START Data to process

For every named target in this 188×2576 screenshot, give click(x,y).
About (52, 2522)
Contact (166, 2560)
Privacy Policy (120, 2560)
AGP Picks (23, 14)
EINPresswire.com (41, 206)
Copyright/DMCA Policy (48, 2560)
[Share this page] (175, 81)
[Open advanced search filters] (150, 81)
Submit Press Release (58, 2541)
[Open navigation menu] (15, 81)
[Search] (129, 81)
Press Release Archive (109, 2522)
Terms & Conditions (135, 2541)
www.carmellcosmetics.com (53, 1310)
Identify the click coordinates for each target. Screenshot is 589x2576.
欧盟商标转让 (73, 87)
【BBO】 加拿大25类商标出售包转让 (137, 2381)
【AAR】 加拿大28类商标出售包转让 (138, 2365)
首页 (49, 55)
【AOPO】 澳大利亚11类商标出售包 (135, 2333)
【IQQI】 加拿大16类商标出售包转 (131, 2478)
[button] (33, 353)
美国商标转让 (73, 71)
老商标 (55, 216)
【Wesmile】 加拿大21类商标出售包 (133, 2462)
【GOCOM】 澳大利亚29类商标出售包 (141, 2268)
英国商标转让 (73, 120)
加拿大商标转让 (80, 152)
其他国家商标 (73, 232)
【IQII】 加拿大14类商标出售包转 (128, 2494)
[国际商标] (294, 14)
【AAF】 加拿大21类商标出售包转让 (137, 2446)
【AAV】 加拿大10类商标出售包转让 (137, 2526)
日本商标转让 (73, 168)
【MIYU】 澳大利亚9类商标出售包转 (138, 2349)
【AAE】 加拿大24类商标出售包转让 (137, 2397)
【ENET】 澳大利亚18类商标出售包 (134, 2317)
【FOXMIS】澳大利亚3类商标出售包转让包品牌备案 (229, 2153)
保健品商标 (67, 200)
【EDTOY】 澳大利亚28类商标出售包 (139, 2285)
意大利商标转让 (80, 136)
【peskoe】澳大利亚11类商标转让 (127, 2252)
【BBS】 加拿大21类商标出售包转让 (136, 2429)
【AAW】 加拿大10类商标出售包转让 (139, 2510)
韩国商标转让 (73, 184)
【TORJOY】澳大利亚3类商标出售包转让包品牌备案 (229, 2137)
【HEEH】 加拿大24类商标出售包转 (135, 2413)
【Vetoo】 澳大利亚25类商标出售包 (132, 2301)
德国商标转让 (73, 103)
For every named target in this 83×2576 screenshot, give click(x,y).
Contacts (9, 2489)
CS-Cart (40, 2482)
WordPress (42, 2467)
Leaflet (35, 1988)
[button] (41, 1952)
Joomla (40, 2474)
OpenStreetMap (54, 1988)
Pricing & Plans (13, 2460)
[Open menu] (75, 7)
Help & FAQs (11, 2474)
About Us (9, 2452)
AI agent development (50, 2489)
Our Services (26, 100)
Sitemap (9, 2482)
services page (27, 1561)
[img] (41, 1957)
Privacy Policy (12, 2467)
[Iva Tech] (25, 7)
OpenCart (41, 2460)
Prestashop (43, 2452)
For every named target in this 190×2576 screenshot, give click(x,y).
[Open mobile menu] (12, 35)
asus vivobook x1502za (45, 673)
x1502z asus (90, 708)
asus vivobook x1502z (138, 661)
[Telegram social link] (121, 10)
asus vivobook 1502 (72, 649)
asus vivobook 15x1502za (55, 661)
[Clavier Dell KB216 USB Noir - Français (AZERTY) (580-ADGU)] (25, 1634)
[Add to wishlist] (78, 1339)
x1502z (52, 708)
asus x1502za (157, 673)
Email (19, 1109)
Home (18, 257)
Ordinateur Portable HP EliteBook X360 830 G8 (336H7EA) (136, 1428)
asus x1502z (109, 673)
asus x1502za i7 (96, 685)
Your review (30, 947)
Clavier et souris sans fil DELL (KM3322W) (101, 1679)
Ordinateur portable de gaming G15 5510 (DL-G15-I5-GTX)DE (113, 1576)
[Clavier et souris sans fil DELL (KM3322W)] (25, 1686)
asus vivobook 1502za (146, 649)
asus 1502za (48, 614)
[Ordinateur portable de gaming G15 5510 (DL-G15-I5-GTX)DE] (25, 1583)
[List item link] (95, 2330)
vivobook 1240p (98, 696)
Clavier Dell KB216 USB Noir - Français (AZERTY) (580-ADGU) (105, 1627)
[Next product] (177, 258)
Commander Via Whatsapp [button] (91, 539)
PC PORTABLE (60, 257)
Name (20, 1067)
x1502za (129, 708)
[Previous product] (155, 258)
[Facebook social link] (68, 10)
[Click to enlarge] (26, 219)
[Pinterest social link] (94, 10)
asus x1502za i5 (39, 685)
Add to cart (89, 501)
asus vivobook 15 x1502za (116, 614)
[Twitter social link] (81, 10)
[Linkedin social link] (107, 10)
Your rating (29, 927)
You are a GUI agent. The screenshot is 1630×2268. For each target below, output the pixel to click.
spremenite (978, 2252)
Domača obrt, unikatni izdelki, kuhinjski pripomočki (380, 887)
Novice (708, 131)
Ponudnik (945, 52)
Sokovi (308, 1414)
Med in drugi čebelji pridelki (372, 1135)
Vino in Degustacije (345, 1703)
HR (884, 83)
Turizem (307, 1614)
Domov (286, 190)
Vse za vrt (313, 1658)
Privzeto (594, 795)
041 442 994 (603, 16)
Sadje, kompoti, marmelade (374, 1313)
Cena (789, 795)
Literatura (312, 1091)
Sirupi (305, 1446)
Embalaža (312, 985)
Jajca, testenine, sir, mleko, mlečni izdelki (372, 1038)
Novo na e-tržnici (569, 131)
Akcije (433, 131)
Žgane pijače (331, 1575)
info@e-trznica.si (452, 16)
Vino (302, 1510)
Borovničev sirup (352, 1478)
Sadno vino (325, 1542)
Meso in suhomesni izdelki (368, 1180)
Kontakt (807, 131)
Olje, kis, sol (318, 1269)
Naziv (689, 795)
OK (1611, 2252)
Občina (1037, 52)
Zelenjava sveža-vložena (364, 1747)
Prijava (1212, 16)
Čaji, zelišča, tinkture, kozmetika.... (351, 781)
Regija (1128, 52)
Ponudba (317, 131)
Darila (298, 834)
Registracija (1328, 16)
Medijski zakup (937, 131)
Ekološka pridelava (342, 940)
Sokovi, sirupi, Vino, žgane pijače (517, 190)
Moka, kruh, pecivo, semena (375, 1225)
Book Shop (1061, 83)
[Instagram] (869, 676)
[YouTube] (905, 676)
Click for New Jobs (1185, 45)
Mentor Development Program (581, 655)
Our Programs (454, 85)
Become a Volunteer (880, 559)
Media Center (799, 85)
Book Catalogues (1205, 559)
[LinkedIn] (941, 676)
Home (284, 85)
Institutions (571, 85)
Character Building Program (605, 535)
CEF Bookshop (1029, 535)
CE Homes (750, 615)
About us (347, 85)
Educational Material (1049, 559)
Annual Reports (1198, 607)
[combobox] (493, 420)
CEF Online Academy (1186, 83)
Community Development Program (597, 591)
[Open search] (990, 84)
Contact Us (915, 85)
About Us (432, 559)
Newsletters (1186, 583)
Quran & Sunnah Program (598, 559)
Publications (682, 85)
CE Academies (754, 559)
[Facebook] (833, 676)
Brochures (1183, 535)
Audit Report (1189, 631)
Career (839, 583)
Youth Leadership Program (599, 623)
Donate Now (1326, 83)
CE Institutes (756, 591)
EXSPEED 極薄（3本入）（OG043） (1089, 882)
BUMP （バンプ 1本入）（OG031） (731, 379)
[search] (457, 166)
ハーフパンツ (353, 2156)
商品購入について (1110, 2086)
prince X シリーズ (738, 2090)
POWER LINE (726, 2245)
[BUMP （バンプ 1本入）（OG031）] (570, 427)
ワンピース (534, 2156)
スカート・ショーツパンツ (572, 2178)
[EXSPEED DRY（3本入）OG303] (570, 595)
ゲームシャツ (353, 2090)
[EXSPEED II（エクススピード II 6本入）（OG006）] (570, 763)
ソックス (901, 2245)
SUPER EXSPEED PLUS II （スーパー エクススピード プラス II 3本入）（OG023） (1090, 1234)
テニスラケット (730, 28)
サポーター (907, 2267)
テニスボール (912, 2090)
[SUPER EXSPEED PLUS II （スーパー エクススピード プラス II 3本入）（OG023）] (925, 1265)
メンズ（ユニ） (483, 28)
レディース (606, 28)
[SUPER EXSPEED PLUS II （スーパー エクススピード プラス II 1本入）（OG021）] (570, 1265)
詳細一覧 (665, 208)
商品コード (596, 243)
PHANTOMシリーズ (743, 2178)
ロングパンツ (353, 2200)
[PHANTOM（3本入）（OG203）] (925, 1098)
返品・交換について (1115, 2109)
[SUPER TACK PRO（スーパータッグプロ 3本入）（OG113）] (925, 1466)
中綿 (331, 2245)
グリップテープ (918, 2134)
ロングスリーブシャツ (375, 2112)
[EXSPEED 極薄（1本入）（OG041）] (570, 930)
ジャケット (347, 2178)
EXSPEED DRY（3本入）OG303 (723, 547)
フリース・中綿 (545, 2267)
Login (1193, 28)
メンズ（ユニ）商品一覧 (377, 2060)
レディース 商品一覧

END Data to process

What you need to do: Print exactly the lines above from the one with "Med in drugi čebelji pridelki (372, 1135)" to the one with "Sadno vino (325, 1542)", including both.

Solved exercise:
Med in drugi čebelji pridelki (372, 1135)
Vino in Degustacije (345, 1703)
HR (884, 83)
Turizem (307, 1614)
Domov (286, 190)
Vse za vrt (313, 1658)
Privzeto (594, 795)
041 442 994 (603, 16)
Sadje, kompoti, marmelade (374, 1313)
Cena (789, 795)
Literatura (312, 1091)
Sirupi (305, 1446)
Embalaža (312, 985)
Jajca, testenine, sir, mleko, mlečni izdelki (372, 1038)
Novo na e-tržnici (569, 131)
Akcije (433, 131)
Žgane pijače (331, 1575)
info@e-trznica.si (452, 16)
Vino (302, 1510)
Borovničev sirup (352, 1478)
Sadno vino (325, 1542)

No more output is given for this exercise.